- Task item
What is needed is an exact copy of every entry.

- Source material

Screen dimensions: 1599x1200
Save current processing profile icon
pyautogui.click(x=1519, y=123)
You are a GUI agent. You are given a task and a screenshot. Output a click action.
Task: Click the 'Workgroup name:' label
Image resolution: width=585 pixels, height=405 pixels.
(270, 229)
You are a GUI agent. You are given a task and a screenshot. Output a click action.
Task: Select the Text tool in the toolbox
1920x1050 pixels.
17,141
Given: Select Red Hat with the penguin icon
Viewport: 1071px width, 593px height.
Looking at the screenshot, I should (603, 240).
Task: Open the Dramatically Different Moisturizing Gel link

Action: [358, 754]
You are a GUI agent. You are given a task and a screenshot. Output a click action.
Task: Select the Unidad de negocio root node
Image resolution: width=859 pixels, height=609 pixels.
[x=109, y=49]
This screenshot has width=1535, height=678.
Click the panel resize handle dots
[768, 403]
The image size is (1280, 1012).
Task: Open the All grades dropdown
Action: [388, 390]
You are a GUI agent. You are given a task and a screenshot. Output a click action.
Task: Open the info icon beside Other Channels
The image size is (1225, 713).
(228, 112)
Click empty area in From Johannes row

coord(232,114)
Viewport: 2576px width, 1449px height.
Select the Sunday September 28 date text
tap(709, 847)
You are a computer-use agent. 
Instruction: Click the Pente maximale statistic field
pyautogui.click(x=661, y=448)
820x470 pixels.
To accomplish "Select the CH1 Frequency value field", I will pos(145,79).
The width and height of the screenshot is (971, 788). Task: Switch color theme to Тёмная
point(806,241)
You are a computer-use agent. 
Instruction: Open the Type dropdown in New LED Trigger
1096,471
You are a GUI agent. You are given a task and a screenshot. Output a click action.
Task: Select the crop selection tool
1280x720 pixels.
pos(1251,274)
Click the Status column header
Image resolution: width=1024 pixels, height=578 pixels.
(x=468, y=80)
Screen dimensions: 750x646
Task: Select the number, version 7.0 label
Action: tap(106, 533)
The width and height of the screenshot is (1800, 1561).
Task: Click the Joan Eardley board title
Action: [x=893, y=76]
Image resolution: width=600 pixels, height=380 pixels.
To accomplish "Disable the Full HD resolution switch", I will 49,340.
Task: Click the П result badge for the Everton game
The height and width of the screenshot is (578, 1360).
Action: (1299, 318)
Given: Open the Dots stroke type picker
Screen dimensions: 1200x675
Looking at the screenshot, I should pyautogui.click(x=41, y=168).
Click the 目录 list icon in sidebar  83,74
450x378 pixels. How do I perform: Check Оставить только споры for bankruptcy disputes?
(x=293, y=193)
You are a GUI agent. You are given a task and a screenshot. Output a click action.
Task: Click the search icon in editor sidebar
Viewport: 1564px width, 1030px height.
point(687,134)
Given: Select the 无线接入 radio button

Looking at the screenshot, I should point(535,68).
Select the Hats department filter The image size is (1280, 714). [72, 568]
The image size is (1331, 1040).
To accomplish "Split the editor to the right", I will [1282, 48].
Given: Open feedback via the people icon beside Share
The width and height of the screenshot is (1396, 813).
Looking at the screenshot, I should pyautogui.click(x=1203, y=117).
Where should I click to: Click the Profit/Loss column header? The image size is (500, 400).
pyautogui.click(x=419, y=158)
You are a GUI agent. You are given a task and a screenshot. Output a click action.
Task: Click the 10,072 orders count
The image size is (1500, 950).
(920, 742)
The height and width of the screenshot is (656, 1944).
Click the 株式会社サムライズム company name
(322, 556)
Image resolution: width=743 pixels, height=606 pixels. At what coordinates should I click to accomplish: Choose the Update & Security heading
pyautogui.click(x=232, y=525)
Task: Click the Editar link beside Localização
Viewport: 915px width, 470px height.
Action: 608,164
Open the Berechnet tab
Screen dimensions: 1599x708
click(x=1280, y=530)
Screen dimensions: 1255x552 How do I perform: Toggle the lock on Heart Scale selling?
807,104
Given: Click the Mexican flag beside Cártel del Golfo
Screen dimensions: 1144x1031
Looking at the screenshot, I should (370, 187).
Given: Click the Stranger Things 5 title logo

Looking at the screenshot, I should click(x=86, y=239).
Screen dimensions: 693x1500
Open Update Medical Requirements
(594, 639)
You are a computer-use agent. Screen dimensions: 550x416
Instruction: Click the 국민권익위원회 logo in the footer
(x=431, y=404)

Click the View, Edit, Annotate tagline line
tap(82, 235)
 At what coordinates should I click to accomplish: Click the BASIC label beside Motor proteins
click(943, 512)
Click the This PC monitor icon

- Response to the task
Screen dimensions: 1599x1200
Save current processing profile icon
pyautogui.click(x=1519, y=123)
You are a GUI agent. You are given a task and a screenshot. Output a click action.
Task: Click the 'Workgroup name:' label
Image resolution: width=585 pixels, height=405 pixels.
(270, 229)
You are a GUI agent. You are given a task and a screenshot. Output a click action.
Task: Select the Text tool in the toolbox
1920x1050 pixels.
17,141
Given: Select Red Hat with the penguin icon
Viewport: 1071px width, 593px height.
Looking at the screenshot, I should (603, 240).
Task: Open the Dramatically Different Moisturizing Gel link

Action: [358, 754]
You are a GUI agent. You are given a task and a screenshot. Output a click action.
Task: Select the Unidad de negocio root node
Image resolution: width=859 pixels, height=609 pixels.
[x=109, y=49]
This screenshot has width=1535, height=678.
Click the panel resize handle dots
[768, 403]
The image size is (1280, 1012).
Task: Open the All grades dropdown
Action: [388, 390]
You are a GUI agent. You are given a task and a screenshot. Output a click action.
Task: Open the info icon beside Other Channels
The image size is (1225, 713).
(228, 112)
Click empty area in From Johannes row

coord(232,114)
Viewport: 2576px width, 1449px height.
Select the Sunday September 28 date text
tap(709, 847)
You are a computer-use agent. 
Instruction: Click the Pente maximale statistic field
pyautogui.click(x=661, y=448)
820x470 pixels.
To accomplish "Select the CH1 Frequency value field", I will pos(145,79).
The width and height of the screenshot is (971, 788). Task: Switch color theme to Тёмная
point(806,241)
You are a computer-use agent. 
Instruction: Open the Type dropdown in New LED Trigger
1096,471
You are a GUI agent. You are given a task and a screenshot. Output a click action.
Task: Select the crop selection tool
1280x720 pixels.
pos(1251,274)
Click the Status column header
Image resolution: width=1024 pixels, height=578 pixels.
(x=468, y=80)
Screen dimensions: 750x646
Task: Select the number, version 7.0 label
Action: tap(106, 533)
The width and height of the screenshot is (1800, 1561).
Task: Click the Joan Eardley board title
Action: [x=893, y=76]
Image resolution: width=600 pixels, height=380 pixels.
To accomplish "Disable the Full HD resolution switch", I will 49,340.
Task: Click the П result badge for the Everton game
The height and width of the screenshot is (578, 1360).
Action: (1299, 318)
Given: Open the Dots stroke type picker
Screen dimensions: 1200x675
Looking at the screenshot, I should pyautogui.click(x=41, y=168).
Click the 目录 list icon in sidebar  83,74
450x378 pixels. How do I perform: Check Оставить только споры for bankruptcy disputes?
(x=293, y=193)
You are a GUI agent. You are given a task and a screenshot. Output a click action.
Task: Click the search icon in editor sidebar
Viewport: 1564px width, 1030px height.
point(687,134)
Given: Select the 无线接入 radio button

Looking at the screenshot, I should point(535,68).
Select the Hats department filter The image size is (1280, 714). [72, 568]
The image size is (1331, 1040).
To accomplish "Split the editor to the right", I will [1282, 48].
Given: Open feedback via the people icon beside Share
The width and height of the screenshot is (1396, 813).
Looking at the screenshot, I should pyautogui.click(x=1203, y=117).
Where should I click to: Click the Profit/Loss column header? The image size is (500, 400).
pyautogui.click(x=419, y=158)
You are a GUI agent. You are given a task and a screenshot. Output a click action.
Task: Click the 10,072 orders count
The image size is (1500, 950).
(920, 742)
The height and width of the screenshot is (656, 1944).
Click the 株式会社サムライズム company name
(322, 556)
Image resolution: width=743 pixels, height=606 pixels. At what coordinates should I click to accomplish: Choose the Update & Security heading
pyautogui.click(x=232, y=525)
Task: Click the Editar link beside Localização
Viewport: 915px width, 470px height.
Action: 608,164
Open the Berechnet tab
Screen dimensions: 1599x708
click(x=1280, y=530)
Screen dimensions: 1255x552 How do I perform: Toggle the lock on Heart Scale selling?
807,104
Given: Click the Mexican flag beside Cártel del Golfo
Screen dimensions: 1144x1031
Looking at the screenshot, I should (370, 187).
Given: Click the Stranger Things 5 title logo

Looking at the screenshot, I should click(x=86, y=239).
Screen dimensions: 693x1500
Open Update Medical Requirements
(594, 639)
You are a computer-use agent. Screen dimensions: 550x416
Instruction: Click the 국민권익위원회 logo in the footer
(x=431, y=404)

Click the View, Edit, Annotate tagline line
tap(82, 235)
 At what coordinates should I click to accomplish: Click the BASIC label beside Motor proteins
click(943, 512)
Click the This PC monitor icon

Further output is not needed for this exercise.